BACKGROUND: Falls are a common adverse event during hospitalization of older adults, and few interventions have been shown to prevent then. METHODS: This study was a 3-group randomized trial to evaluate the efficacy of 2 forms of multimedia patient education compared with usual care for the prevention of in-hospital falls. Older hospital patients (n = 1206) admitted to a mixture of acute (orthopedic, respiratory, and medical) and subacute (geriatric and neurorehabilitation) hospital wards at 2 Australian hospitals were recruited between January 2008 and April 2009. The interventions were a multimedia patient education program based on the health-belief model combined with trained health professional follow-up (complete program), multi-media patient education materials alone (materials only), and usual care (control). Falls data were collected by blinded research assistants by reviewing hospital incident reports, hand searching medical records, and conducting weekly patient interviews. RESULTS: Rates of falls per 1000 patient-days did not differ significantly between groups (control, 9.27; materials only, 8.61; and complete program, 7.63).

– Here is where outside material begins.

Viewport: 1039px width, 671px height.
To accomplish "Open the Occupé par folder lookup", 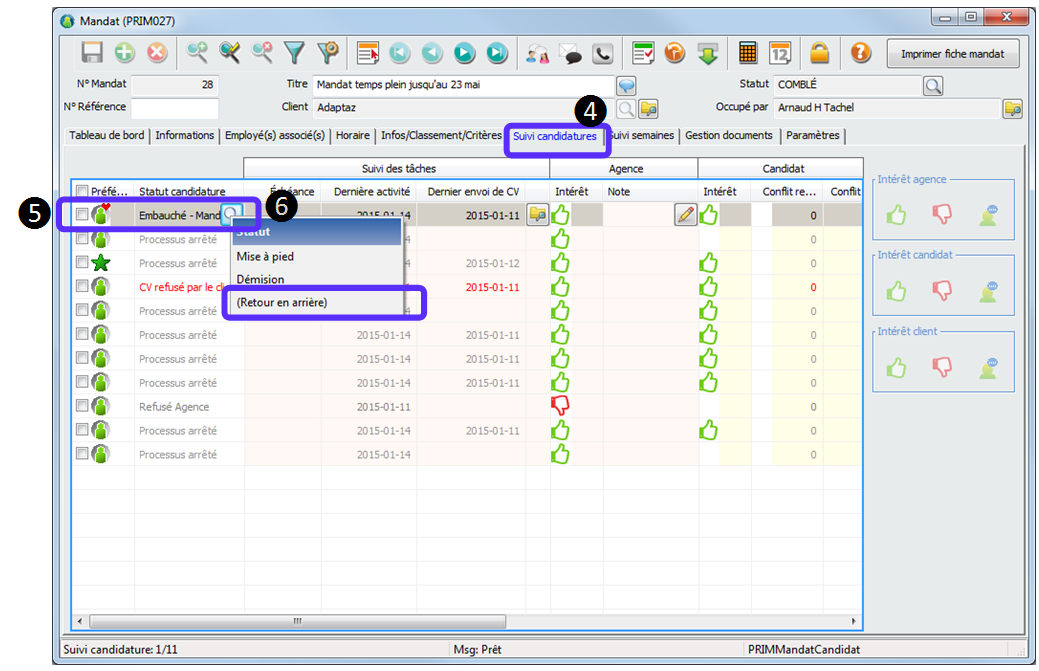I will (1012, 108).
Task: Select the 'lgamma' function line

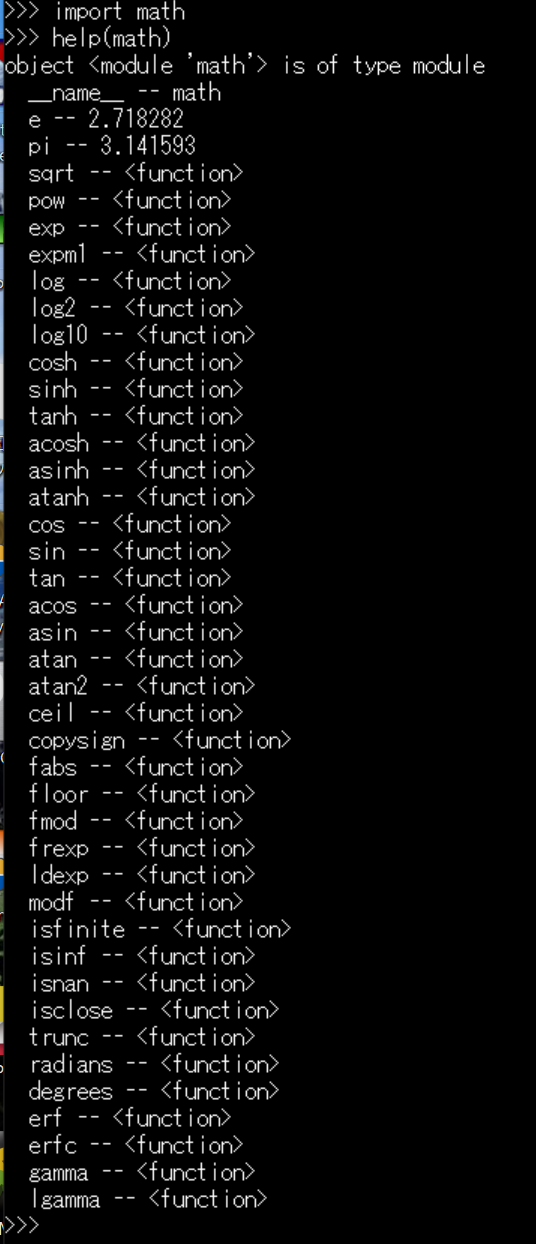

However, there was a significant interaction between the intervention and presence of cognitive impairment. Falls were less frequent among cognitively intact patients in the complete program group (4.01 per 1000 patient-days) than among cognitively intact patients in the materials-only group (8.18 per 1000 patient-days) (adjusted hazard ratio, 0.51; 95% confidence interval, 0.28-0.93]) and control group (8.72 per 1000 patient-days) (adjusted hazard ratio, 0.43; 95% confidence interval, 0.24-0.78). CONCLUSION: Multimedia patient education with trained health professional follow-up reduced falls among patients with intact cognitive function admitted to a range of hospital wards. Trial Registration  anzctr.org.au Identifier: ACTRN12608000015347.